When carbon nanotubes are synthesized, they are always monochrome. They come in various shades of grey, light grey, dark grey, and black … until now. This is because a team of researchers from Aalto University in Finland have found a way to produce coloured nanotubes.
While previously, coloured carbon nanotubes were possible, the colour was added to them in a secondary process. However, these purifying and colouring techniques costs both time and money, and risks damaging the tubes. By inducing colour directly in the fabrication process, coloured carbon nanotubes will be available for many more applications.
The team have now published their results in the Journal of the American Chemical Society, where they describe the discovery as follows; “We have succeeded in the direct synthesis of colorful SWCNT [single-walled carbon nanotube] thin films using a conventional FC-CVD [floating catalyst chemical vapor deposition] process by introducing a certain amount of CO2 [carbon dioxide]. By controlling the flow rate of CO2 and optimizing the reaction conditions, the color of the SWCNT thin films can be tuned from gray, green, brown to gray. The colors of the SWCNT thin films are attributed to nanotube diameter distributions in particular ranges that give rise to absorption peaks in the visible region.”
“Growing carbon nanotubes is, in a way, like planting trees.” Explains Dr Hua Jiang, a co-author of the study and senior scientist at Aalto University, “We need seeds, feeds, and solar heat. For us, aerosol nanoparticles of iron work as a catalyst or seed, carbon monoxide as the source for carbon, so feed, and a reactor gives heat at a temperature more than 850 degrees Celsius. Carbon dioxide acts as a kind of graft material that we can use to tune the growth of carbon nanotubes to various colors.”
The Aalto team have already published a number of ground-breaking pieces of research that have pushed our understanding of carbon nanotubes ever-further. But by finding a direct route to coloured carbon nanotubes they have really excelled themselves, not only in improving the range of possibilities and applications for carbon nanotubes, but also in increasing the amount of control that carbon nanotube producers have over their products.
As the university press release explains, “To get carbon structures to display colours is a feat in itself. The underlying techniques needed to enable the colouration also imply finely detailed control of the structure of the nanotube structures. The team’s unique method, which uses aerosols of metal and carbon, allows them to carefully manipulate and control the nanotube structure directly from the fabrication process.”
By using an advanced electron diffraction technique, the researchers were able to learn more about the exact atomic scale structure of their nanotube material. In particular they saw that the films have very narrow chirality distributions, meaning that the pattern formed by the honeycomb lattice on the tube walls were almost uniform. Adjusting the pattern so that the tubes were synthesized with more or less uniformity allowed the team to adjust the tubes colour, as well as their electrical properties.

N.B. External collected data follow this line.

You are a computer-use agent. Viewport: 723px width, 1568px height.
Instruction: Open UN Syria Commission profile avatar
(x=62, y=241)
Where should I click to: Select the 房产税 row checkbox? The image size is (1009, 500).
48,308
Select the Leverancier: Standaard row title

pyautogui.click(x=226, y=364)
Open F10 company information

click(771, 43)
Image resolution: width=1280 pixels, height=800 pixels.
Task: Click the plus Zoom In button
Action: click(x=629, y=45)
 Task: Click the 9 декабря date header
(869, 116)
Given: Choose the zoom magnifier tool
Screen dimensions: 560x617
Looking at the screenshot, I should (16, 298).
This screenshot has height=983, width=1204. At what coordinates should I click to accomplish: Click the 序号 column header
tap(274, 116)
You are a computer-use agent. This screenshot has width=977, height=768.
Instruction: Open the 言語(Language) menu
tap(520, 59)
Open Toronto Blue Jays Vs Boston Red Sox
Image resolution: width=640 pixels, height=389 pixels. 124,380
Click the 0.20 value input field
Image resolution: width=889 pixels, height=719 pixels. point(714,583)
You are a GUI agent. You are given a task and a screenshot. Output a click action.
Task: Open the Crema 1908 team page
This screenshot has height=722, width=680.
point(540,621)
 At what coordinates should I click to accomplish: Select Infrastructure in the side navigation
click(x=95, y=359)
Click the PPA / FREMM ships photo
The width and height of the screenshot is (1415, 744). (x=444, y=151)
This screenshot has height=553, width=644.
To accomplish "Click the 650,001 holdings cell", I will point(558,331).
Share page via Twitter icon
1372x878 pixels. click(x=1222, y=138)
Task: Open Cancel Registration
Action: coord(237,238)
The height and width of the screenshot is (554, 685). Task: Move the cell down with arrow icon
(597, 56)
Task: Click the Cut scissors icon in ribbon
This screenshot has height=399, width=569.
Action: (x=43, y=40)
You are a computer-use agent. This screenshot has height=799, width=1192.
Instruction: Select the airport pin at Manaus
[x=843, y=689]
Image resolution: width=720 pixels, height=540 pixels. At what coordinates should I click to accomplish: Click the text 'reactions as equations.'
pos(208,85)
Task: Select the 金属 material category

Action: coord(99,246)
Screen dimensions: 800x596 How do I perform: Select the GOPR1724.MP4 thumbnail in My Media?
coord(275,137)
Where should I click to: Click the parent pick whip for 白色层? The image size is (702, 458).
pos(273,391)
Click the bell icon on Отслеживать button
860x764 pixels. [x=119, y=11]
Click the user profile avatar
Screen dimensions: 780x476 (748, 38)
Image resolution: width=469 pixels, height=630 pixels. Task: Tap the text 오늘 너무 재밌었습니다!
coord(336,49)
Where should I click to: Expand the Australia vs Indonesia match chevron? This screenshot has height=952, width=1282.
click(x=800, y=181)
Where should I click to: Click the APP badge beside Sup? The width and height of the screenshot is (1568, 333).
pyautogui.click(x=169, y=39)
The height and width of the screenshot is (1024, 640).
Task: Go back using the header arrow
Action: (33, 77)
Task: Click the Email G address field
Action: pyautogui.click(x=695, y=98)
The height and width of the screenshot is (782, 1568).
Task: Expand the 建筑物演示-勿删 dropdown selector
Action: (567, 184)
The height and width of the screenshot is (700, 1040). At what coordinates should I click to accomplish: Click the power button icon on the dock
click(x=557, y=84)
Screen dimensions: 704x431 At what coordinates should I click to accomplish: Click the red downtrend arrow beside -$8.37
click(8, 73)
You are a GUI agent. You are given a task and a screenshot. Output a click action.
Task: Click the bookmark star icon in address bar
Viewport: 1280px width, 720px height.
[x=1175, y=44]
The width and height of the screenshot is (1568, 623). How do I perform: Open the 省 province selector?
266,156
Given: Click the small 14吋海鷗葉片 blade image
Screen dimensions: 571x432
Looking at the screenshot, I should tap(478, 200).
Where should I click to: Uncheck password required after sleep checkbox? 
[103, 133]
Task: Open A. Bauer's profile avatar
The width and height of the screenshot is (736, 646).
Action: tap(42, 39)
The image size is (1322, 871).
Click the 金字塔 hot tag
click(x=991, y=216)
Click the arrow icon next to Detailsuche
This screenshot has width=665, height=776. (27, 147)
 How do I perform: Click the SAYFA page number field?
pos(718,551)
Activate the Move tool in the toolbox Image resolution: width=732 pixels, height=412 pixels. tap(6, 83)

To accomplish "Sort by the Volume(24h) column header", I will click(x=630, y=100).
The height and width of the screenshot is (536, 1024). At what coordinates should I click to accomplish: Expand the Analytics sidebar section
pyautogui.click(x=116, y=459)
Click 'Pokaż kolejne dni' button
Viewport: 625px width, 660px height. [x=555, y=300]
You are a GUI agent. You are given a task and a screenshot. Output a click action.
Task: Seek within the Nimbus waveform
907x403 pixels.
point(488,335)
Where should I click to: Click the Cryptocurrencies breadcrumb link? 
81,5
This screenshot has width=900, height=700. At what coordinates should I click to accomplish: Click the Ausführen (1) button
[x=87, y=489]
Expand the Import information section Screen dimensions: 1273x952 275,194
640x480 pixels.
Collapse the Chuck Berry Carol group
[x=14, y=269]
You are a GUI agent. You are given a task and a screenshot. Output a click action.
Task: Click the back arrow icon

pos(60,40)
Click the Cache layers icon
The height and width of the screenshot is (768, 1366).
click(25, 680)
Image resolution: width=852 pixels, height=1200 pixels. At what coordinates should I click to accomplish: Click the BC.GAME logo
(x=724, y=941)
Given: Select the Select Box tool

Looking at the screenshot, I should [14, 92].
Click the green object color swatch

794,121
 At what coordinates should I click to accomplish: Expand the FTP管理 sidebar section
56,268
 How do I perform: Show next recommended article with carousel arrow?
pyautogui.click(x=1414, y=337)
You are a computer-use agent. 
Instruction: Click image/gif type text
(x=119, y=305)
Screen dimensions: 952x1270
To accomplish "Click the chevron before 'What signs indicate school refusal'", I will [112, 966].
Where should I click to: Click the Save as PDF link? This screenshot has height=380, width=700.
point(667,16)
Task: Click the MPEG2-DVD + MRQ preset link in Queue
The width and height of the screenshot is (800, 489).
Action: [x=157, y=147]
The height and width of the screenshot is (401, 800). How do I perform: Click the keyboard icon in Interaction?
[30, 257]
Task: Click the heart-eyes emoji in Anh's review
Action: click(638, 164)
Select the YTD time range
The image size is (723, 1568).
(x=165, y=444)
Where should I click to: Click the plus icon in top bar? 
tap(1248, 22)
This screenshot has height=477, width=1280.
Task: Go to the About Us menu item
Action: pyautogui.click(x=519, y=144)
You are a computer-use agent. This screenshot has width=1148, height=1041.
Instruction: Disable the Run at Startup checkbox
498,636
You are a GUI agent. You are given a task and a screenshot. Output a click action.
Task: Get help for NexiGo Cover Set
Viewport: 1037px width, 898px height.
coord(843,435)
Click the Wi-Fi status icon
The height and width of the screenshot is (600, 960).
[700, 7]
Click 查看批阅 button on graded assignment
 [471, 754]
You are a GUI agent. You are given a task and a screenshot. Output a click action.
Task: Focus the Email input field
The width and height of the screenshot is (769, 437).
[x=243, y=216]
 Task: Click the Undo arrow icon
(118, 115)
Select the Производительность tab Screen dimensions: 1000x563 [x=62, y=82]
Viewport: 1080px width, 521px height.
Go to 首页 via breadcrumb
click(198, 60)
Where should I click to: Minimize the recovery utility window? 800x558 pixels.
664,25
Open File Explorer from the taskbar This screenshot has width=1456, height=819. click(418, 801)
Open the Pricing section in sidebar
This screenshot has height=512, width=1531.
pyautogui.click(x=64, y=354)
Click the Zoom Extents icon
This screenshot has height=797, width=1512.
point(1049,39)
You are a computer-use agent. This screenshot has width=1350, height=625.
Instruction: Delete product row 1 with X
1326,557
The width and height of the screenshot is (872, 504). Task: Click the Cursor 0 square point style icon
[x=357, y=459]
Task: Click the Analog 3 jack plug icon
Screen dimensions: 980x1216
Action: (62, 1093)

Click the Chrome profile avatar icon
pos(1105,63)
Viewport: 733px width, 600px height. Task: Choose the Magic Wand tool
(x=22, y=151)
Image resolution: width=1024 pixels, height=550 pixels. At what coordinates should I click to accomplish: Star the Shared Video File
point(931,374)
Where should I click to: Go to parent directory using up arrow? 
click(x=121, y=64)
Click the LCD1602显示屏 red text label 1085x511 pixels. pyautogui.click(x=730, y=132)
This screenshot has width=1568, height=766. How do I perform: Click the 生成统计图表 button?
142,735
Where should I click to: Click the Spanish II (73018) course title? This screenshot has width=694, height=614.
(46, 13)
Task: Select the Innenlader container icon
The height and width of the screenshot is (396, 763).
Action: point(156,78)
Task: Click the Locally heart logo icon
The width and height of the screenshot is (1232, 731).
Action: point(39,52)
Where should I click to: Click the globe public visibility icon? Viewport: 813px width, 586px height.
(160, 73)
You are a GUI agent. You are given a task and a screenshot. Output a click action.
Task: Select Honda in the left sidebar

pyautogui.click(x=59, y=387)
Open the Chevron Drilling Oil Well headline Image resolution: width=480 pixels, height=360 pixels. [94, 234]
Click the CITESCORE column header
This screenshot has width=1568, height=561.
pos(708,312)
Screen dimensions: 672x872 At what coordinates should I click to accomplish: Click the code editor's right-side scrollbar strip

“We want to understand the science of how the addition of carbon dioxide tunes the structure of the nanotubes and creates colours. Our aim is to achieve full control of the growing process so that single-walled carbon nanotubes could be used as building blocks for the next generation of nanoelectronics devices,” says Esko Kauppinen, a professor at Aalto University and lead author of the study.
It is expected that the coloured tubes will be highly sought after, with a potential use in the making of touch sensors with many different colours even when switched off. The nanotube process could also be adapted for use in solar cells giving them completely new types of optical properties. Alternatively, the nanotubes could also be applied in the manufacture of transistors and countless other electrical components.
While further research is ongoing, the simplicity of the process means that production is highly scalable, allowing for the fabrication of carbon nanotube thin films at an industrial level.
“Usually you have to choose between mass production or having good control over the structure of carbon nanotubes.” Explains Dr Qiang Zhang, a postdoctoral researcher and co-author. “With our breakthrough, we can do both.”